Anonymous wrote:
Anonymous wrote:Seems to me some of the posters here are living in the past.
Now here's the real history lesson - prior to the Jim Crow laws, DC was truly segregated, and was 60 to 70 percent white. By the 1970s and 1980s, that reversed to being over 70% AA. But now, a few decades later, it's back to under 50% AA.
In the last several decades, there has been a steady influx of non-AA residents coming in, and some AA have moved to surrounding communities. Ask the typical non-AA where he or she is from and you will find that most of them are not from around here. Most are likely to be from all walks of life, from every part of the US, as well as from Europe, Asia and Latin America. But that's not unique to non-AA - my office is majority AA but on learning where they come from you are more likely to hear something like NYC, Jacksonville, North Carolina, Chicago, Trinidad, Massachusetts or Ghana than you will hear DC.
A lot has changed in these recent decades, yet there is that small segment of people with multi-generational history in the city and a culture of victimhood, who are still stuck in the past, some of whom will gladly paint all non-AA with the brush of whatever historic and institutional racism and segregation of DC, even though most non-AA in DC are strangers both to DC and to each other and do not have that history.
It's invalid, irrelevant and inappropriate.

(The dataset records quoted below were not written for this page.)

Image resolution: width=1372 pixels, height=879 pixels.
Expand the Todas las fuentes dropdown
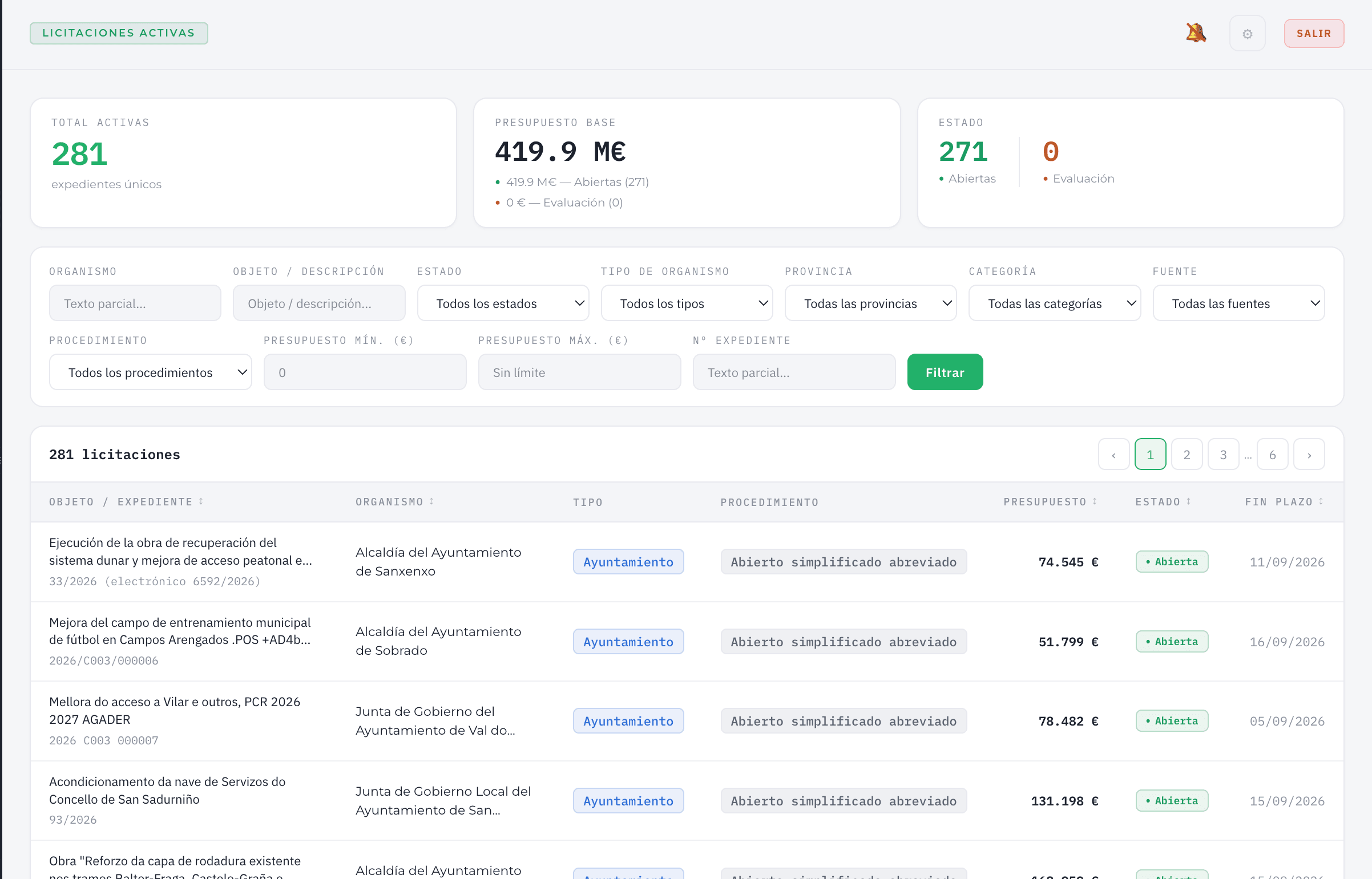tap(1238, 303)
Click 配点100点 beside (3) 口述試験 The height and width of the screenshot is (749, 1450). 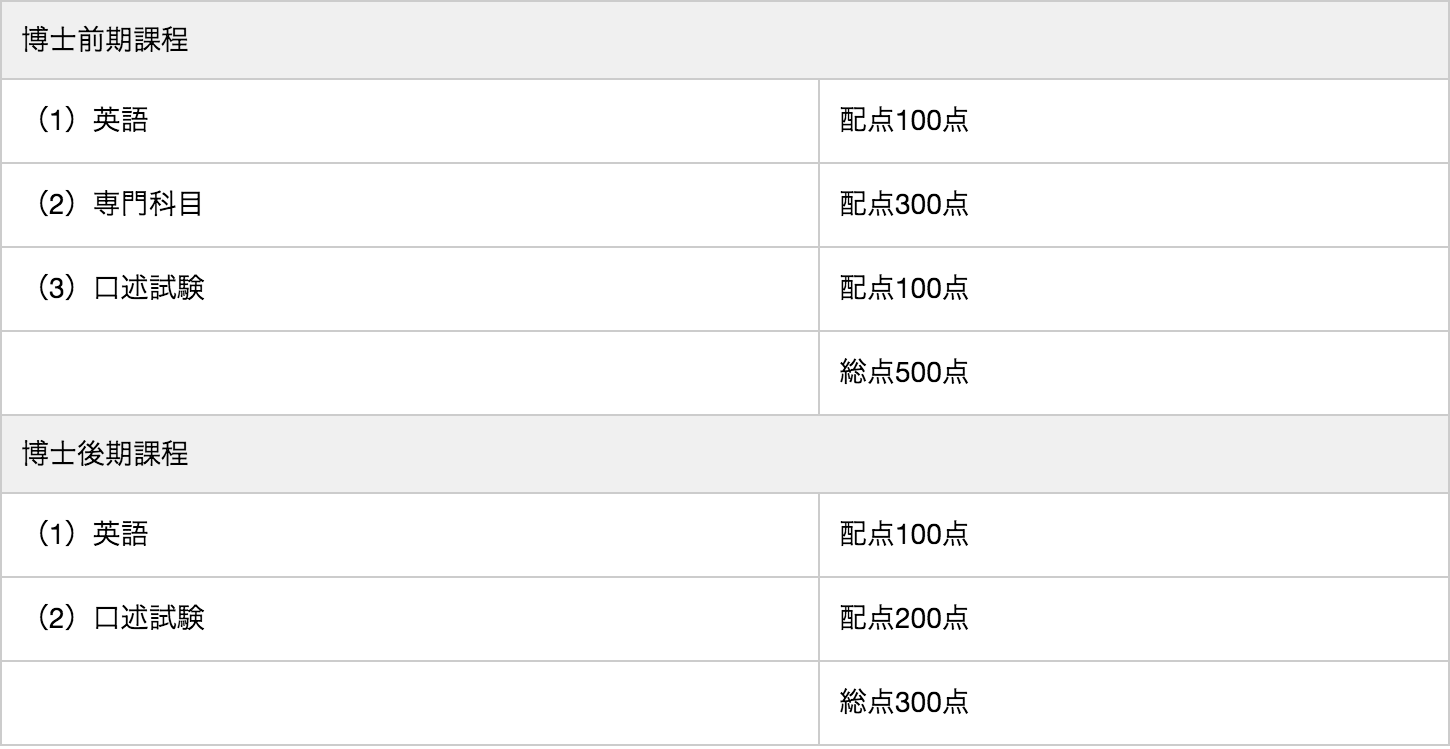(x=1134, y=289)
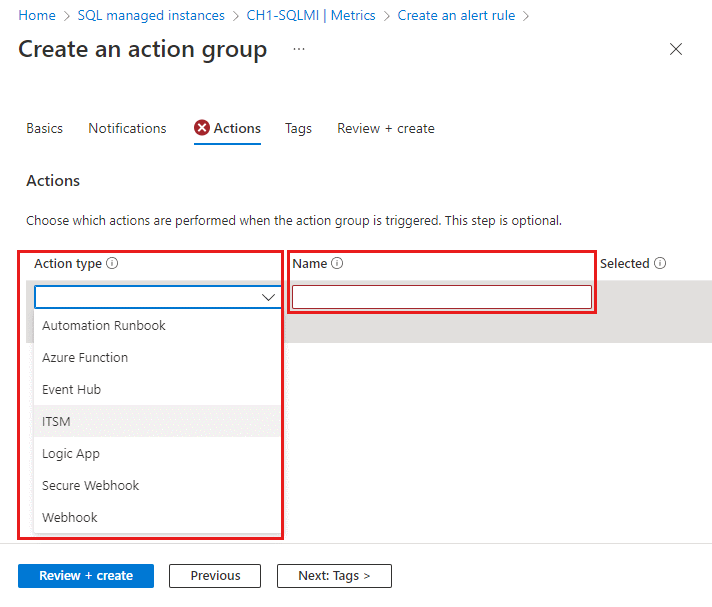The image size is (712, 607).
Task: Select ITSM action type option
Action: point(56,422)
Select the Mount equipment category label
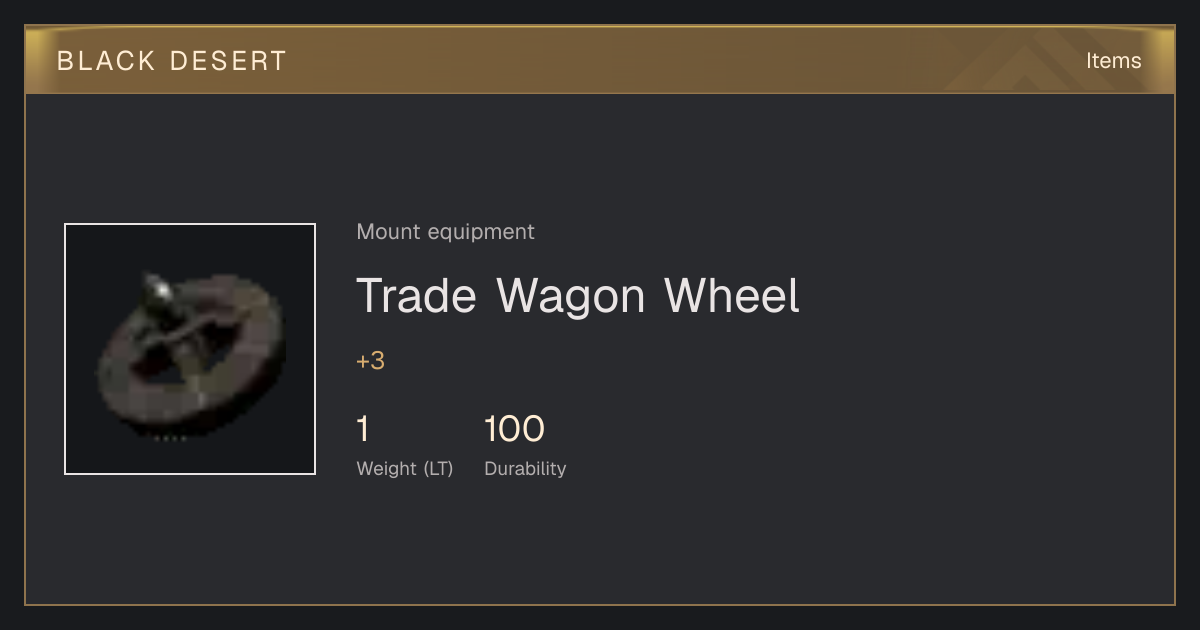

Demographics have changed. Mindsets have not changed. That's how you have schools in this city that are performing at a high level (Achievement Prep, DC Prep, KIPP, Banneker, HUMS) and are entirely children of color. Perception in many cases is reality. I know this to be true as my peer group is very white, and many, for whatever lame reason, avoid Banneker (don't tour or apply). I heard the reasons and I've read in this forum one mom saying straight out that she thought her child would be a fish out of water. Okay. Now what?